Tuesday 25 January 2011

Right to the City

(As with the previous post, this one is taken from my personal blog and is a few days old...)

To Glasgow again, to participate in Right to the City's education forum in Partick. The format of the event was facilitated discussion in small randomly assigned groups of various pieces of writing relating to the current crisis in education. The group I was in spent a lot of time discussing the potential conflict between protecting what we have and trying to bring about something better. I found this pretty thought-provoking - sure, I'm tuned in to both narratives (protecting education from cuts and engaging critically with the education system, particularly higher education since that's where my experience mostly is), but hadn't spent a lot of time thinking about how they square. But of course it is a vital question - there are problems with the nature of education in Britan, these problems were there before the current government started the latest and most extreme round of trashing, and if there is anything left standing when Gove and friends have had their wicked way chances are we will still see these problems.

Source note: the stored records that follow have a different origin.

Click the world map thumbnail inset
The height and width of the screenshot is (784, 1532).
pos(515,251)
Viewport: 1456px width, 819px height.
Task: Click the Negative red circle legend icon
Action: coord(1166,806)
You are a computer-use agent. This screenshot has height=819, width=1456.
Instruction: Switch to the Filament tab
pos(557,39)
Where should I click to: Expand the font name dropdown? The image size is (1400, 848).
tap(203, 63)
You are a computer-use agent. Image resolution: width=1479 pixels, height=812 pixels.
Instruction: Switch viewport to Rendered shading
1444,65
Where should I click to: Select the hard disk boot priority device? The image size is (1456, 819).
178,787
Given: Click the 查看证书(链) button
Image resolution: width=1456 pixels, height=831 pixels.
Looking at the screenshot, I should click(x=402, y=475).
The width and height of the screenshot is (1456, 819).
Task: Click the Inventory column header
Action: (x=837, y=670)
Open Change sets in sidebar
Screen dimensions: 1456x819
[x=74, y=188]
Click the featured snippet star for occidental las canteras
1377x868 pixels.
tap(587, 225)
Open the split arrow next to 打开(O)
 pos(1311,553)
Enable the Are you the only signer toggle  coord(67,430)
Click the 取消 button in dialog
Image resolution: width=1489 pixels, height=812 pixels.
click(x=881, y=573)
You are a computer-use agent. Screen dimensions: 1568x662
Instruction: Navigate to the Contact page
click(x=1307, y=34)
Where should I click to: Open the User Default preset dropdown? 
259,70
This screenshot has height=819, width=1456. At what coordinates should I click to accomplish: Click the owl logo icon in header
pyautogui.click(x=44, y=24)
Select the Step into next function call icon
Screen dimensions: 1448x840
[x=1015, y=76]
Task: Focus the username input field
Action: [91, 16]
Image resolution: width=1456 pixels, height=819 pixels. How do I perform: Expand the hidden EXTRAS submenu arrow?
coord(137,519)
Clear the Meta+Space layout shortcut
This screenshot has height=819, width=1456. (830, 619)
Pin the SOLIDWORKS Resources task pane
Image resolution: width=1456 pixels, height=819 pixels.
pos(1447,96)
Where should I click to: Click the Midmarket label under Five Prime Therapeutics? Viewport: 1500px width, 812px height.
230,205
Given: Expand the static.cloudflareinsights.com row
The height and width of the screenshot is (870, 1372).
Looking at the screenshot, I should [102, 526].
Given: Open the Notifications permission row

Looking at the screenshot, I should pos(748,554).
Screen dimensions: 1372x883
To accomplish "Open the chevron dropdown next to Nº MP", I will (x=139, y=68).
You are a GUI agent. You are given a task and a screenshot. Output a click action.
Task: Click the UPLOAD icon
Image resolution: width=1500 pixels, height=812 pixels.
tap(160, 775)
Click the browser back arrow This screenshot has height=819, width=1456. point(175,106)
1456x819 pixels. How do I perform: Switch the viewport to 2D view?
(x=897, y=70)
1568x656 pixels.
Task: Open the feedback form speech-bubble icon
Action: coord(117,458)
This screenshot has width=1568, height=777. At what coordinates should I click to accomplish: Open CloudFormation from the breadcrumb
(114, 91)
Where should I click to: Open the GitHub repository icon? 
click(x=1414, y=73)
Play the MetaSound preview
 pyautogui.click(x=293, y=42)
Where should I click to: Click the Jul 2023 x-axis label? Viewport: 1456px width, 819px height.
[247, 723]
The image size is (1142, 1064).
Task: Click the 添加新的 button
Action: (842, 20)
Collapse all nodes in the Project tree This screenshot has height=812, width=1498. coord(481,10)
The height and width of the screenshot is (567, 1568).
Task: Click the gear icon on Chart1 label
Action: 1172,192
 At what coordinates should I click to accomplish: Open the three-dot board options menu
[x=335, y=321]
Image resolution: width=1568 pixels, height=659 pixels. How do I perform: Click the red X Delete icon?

Another point that struck a chord with me was someone's reference to a narrative of students (particularly those at university level) being somehow undeserving; portrayed as an elite group acting out of self-interest or for a thrill (haha yeah being kettled is so fun and exciting!) and expecting the rest of society to subsidise a privileged existence. What interests me in this case is WHERE the narrative is coming from. It is being constructed and perpetuated by the likes of Cameron, Osborne, Johnson and similar people - public school, Bullingdon Club types who are commonly regarded as overprivileged brats. (They are also of a generation that did not have to pay tuition fees. And the fact that they broke windows for fun is already a meme...) I could actually be convinced that they have genuinely no idea that university students exist who aren't like them, that anyone has to struggle to get any non-compulsory education, that anyone is being priced out of going to university by the increased fees. I *could* accept that line, but that would be letting those guys off the hook - more likely they do know but don't care, and would paint any picture, however flimsy the canvas, to push their wider agenda.